Chemins de traverse – 883 / Henry Miller

Henry Miller

En tant qu’être humain tourniquant au crépuscule, à l’aube, à d’étranges, à d’impossibles heures, la sensation d’être seul et unique de mon espèce me donne une telle force que, lorsque je marche dans la foule et semble n’être plus un homme, mais un simple grain de poussière, ou un crachat, je me mets à penser à moi-même comme si j’étais tout seul dans l’espace, être solitaire entouré par les plus magnifiques rues désertes qui soient, bipède humain qui déambule entre les gratte-ciel, après la fuite de tous les habitants, et je suis seul, je marche, je chante, je commande à la terre.

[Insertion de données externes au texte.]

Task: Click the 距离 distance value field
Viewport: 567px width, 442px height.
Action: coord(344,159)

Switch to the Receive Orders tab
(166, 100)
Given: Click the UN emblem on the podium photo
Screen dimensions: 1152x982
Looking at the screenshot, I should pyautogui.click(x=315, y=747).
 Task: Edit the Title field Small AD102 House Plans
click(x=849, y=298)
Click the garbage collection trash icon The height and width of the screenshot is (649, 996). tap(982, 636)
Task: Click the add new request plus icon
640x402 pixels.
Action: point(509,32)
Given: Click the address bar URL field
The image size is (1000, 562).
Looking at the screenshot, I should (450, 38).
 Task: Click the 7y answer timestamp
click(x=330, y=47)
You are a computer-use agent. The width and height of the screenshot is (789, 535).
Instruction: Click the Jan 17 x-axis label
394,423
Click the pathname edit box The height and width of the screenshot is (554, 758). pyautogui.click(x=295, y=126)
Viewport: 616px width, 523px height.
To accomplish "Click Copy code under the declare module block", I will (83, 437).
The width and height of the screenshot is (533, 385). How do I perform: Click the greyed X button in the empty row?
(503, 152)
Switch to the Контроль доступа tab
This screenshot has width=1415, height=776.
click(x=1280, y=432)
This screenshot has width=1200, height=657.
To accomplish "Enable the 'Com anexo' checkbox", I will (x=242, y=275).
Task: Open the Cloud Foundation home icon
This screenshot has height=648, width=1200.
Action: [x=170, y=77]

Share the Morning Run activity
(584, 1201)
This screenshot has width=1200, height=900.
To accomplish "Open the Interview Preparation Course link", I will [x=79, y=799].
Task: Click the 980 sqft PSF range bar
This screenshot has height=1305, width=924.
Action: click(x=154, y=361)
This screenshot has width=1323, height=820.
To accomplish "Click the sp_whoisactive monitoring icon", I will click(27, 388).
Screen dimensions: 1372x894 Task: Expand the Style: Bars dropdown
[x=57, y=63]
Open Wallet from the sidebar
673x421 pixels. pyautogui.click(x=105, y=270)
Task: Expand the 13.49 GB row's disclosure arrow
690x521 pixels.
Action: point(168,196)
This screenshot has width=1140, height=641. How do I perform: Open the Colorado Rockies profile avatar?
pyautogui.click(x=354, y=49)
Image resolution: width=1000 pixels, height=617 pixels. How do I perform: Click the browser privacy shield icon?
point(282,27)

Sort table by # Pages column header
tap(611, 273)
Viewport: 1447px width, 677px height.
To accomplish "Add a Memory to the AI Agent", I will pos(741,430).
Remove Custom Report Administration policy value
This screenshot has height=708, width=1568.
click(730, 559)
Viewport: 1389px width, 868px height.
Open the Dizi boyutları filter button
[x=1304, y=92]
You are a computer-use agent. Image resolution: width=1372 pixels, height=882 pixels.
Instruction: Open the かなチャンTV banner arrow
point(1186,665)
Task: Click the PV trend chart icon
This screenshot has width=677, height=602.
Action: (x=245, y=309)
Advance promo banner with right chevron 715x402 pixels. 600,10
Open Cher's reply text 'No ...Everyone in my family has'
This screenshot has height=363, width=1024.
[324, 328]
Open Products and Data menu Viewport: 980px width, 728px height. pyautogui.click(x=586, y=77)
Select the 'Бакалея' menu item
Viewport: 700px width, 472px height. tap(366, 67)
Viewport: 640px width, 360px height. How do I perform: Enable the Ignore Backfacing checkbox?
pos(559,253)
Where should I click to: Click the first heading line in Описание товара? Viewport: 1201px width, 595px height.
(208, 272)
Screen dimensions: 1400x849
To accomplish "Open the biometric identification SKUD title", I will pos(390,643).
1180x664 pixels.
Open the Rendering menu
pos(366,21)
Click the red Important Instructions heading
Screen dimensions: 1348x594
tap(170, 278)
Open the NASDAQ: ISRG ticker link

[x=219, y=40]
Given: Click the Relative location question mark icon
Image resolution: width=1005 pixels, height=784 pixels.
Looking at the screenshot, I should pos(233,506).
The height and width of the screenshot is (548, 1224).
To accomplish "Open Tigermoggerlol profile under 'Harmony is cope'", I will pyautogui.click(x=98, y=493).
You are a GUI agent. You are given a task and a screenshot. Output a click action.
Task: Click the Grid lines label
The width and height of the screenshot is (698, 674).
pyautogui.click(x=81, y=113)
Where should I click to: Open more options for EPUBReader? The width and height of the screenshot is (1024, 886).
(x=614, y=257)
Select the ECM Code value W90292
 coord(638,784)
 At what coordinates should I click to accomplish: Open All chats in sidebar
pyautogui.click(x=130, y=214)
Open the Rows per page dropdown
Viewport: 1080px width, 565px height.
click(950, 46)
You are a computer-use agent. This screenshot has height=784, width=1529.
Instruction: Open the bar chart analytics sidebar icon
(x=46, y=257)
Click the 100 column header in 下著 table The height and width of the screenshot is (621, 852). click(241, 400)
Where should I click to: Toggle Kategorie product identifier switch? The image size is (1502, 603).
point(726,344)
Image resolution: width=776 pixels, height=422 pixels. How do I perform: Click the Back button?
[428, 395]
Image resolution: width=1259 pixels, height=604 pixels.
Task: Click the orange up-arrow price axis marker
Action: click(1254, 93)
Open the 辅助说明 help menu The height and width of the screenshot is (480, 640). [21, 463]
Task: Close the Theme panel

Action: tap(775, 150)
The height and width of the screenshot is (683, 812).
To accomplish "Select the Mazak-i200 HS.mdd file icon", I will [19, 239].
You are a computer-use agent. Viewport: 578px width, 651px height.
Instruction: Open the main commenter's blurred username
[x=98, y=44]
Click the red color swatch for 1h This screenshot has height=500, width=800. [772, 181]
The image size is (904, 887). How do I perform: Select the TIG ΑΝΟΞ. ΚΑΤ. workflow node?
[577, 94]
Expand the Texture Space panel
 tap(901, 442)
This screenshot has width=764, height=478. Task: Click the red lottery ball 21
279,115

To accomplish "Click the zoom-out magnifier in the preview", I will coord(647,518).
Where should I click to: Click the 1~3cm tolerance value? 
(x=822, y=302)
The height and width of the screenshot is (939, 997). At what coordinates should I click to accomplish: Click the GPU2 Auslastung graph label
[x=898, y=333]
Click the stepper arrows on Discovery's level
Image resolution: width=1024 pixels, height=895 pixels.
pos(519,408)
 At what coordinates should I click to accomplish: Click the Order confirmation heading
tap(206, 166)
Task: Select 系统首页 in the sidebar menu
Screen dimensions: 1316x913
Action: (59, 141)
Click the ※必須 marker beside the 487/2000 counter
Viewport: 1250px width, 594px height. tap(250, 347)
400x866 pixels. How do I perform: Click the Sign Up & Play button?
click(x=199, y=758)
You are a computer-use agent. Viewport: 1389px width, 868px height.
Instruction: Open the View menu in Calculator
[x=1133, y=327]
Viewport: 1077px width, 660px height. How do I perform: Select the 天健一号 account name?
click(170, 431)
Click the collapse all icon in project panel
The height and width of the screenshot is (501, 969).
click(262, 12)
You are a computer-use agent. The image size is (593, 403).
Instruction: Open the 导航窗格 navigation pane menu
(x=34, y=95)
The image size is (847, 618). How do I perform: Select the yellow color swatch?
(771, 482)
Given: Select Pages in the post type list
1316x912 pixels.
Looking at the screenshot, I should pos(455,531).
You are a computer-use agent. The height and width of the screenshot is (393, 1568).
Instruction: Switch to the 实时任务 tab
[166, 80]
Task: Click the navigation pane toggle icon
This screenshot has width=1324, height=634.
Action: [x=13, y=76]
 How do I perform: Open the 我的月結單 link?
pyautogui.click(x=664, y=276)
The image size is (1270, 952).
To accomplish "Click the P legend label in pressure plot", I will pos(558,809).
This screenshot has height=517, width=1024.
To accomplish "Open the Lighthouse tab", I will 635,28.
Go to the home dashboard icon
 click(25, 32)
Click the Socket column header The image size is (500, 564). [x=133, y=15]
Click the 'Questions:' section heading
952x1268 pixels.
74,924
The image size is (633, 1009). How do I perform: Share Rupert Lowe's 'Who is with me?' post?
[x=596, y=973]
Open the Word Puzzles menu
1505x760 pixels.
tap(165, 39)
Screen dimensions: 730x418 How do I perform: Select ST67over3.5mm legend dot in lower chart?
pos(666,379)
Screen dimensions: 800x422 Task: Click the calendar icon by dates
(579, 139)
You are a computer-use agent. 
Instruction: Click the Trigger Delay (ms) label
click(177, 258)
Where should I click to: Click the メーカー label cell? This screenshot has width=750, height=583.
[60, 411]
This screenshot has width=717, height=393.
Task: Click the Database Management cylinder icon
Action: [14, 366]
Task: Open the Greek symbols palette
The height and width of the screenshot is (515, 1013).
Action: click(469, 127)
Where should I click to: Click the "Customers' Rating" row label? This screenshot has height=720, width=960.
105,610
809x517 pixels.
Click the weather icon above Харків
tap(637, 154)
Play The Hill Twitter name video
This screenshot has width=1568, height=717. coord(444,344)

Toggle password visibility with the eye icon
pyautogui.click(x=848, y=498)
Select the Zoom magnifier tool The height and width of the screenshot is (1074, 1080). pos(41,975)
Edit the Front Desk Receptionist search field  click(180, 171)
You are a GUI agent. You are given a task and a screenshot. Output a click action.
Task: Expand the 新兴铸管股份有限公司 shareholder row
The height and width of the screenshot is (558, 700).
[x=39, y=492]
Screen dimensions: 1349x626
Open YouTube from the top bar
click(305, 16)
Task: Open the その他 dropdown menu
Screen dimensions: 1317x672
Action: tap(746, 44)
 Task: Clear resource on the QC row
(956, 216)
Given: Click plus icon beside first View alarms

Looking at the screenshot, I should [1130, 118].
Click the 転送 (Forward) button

Je n’ai pas besoin de chercher dans la poche de mon gilet pour trouver mon âme ; elle est là tout le temps, cognant contre mes côtes, à se gonfler du souffle de mes chansons. Si je venais de quitter une assemblée où l’on eût décrété que tout serait mort au moment où je déambulerais dans les rues, seul et identifié à Dieu, je saurais bien que c’est là un mensonge. Lorsque chaque chose est pleinement vécue jusqu’au bout, il n’y a pas de mort ni de regrets, pas plus qu’il n’y a de faux printemps; chaque moment vécu fait s’ouvrir un horizon plus vaste et plus large, dont la seule issue est la vie.